Currently I just use airplay mirroring through an apple tv but need to ‘extend the screen’ if I want to do internetting at the same time.
James Whatley Reply:
February 18th, 2014 at 00:42
The freeing up of the geo-locking isn’t something the Chromecast has done, it’s something odd with the way Hulu has decided to enable embedding its video (normally, I can’t watch a darn thing on there – this Bill Murray video seems to have been unlocked somehow).
HOWEVER, if you’re set up through a proxy then yes, you can absolutely browse the internet while ‘casting.
Aces. I may well get one just for that sheer convenience of not using apple tv.
For geoblocking getaround, I use the free Mediahint plugin for Chrome (and firefox) which gets around all BBC/ITV and C4 restrictions. Also works the other way round for Netflix and Hulu in the UK.
https://mediahint.com/ << get it if you haven't already
Chromecast; going on to prove what I have been saying all along; that tv is the second screen because our mobile / laptop lives are where we want to project out from. Meanwhile if you want to talk good geo-unblocking I use a couple of services.
Unblock-us provides you a series of DNS server settings for your ipad/xbox/mac/PS3/4 etc which enables the US or UK content of Netflix for your Devices.
Mediahint ( as has already been mentioned ) provides access to US content through your browser by faking the user agent data to the provider.
Chromecast is working with Hulu in this instance because it is seeing a US Useragent client which it recognises. Meanwhile if you plug Unblock-us into the DNS for your chromecast then you should be able to run up netflix in the same way .
James Whatley Reply:
February 18th, 2014 at 08:36
Totally agree re TV IS second screen. 100%.
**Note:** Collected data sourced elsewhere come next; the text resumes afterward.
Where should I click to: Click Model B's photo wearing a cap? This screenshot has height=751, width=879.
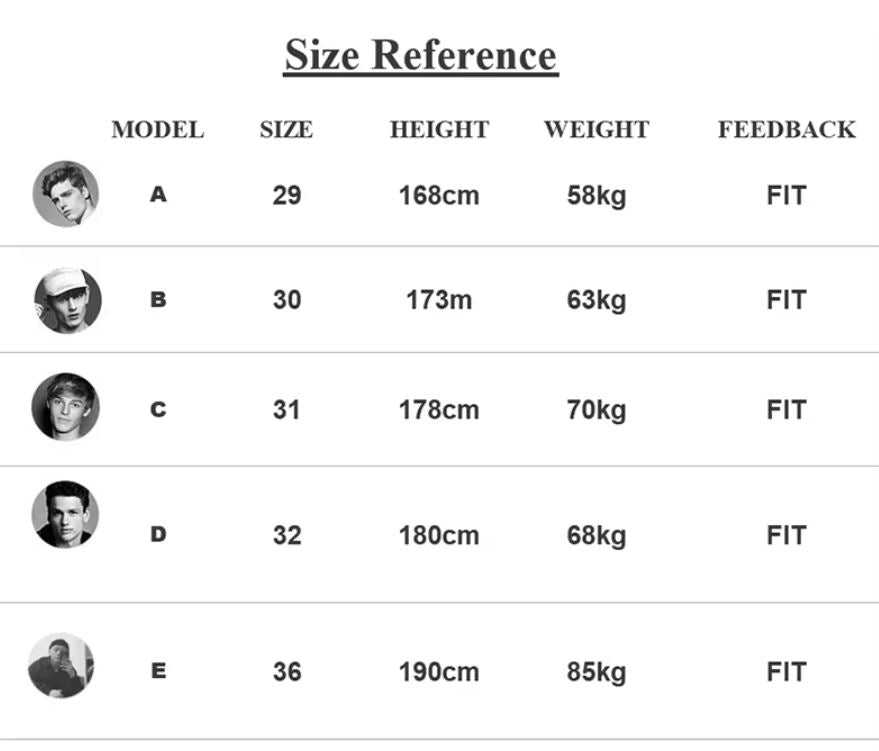(67, 300)
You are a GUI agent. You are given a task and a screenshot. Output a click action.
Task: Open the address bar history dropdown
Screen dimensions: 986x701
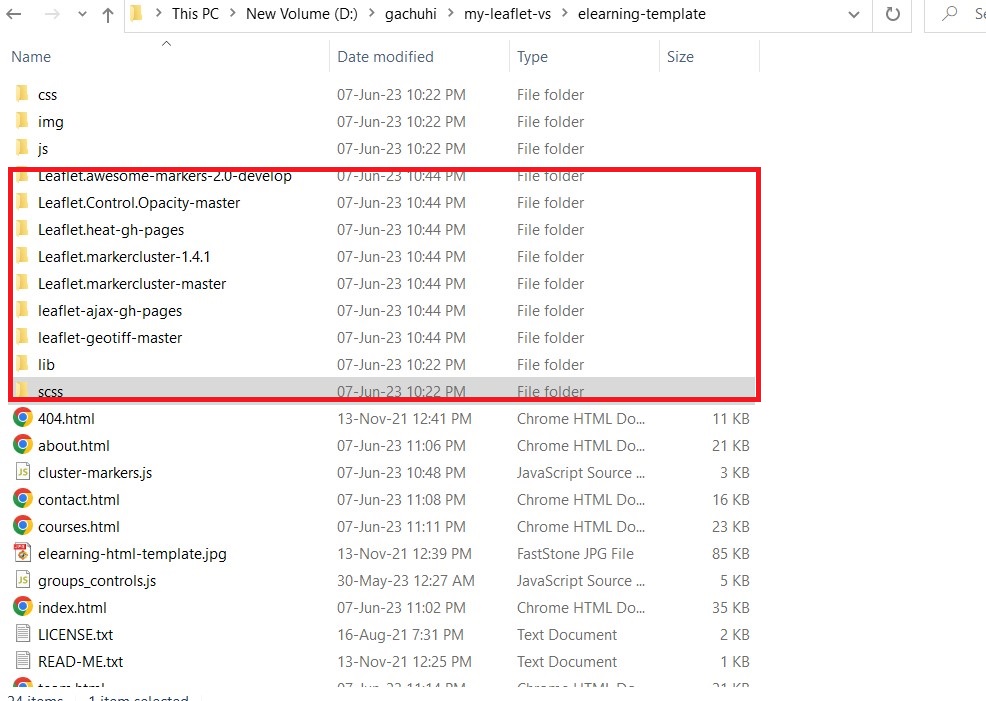[x=854, y=14]
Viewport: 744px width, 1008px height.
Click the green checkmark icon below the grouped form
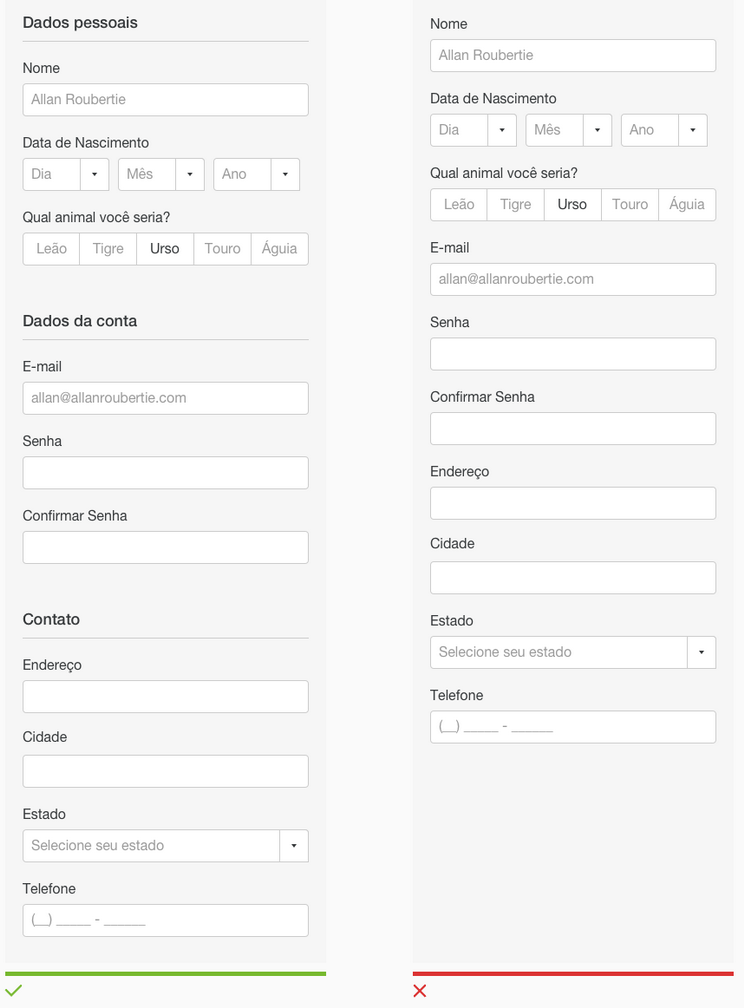tap(13, 991)
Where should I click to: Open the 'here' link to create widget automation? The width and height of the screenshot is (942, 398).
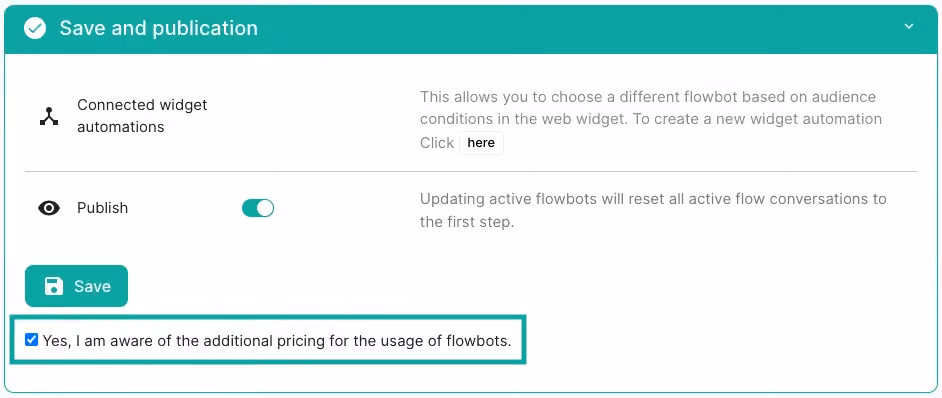click(x=481, y=143)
Not sure on the Hulu/Chromecast thing. The video played fine in my browser before I started ‘casting to my TV. It’s definitely something Hulu’s side, not mine. Check the video yourself! 🙂
Nik Butler Reply:
February 18th, 2014 at 09:01
I guess when we reach the point where trust relationships online enable u to grant access to project to our mobile screens from a friends mobile ( laptop/ipad/phone ) device then we will move to a world where screens are like multiple giant whiteboards on which we can share ourselves.
Interesting. I have a “Smart TV” from last year. It’s a slow, buggy Panasonic. Yet it has both YouTube and Vimeo “casting”. I can send any video from those services from my phone’s app directly to the TV.
The Panasonic remote app also lets me send any URL to the TV to be displayed via its internal browser. Sadly, that browser doesn’t include flash and has received zero updates or love from the manufacturer.
I like the idea of the ChromeCast getting past the attrocious “smart” features of most TVs – but I wish it didn’t need to exist.
James Whatley Reply:
February 18th, 2014 at 09:12
Even my uber super shiny new TV can take a while to boot it’s YouTube app, ‘casting just makes it so much easier (plus it has pretty wallpapers for when you’re not using it / watching TV).
It would be good if it didn’t exist, but Google are nailing it with the price point.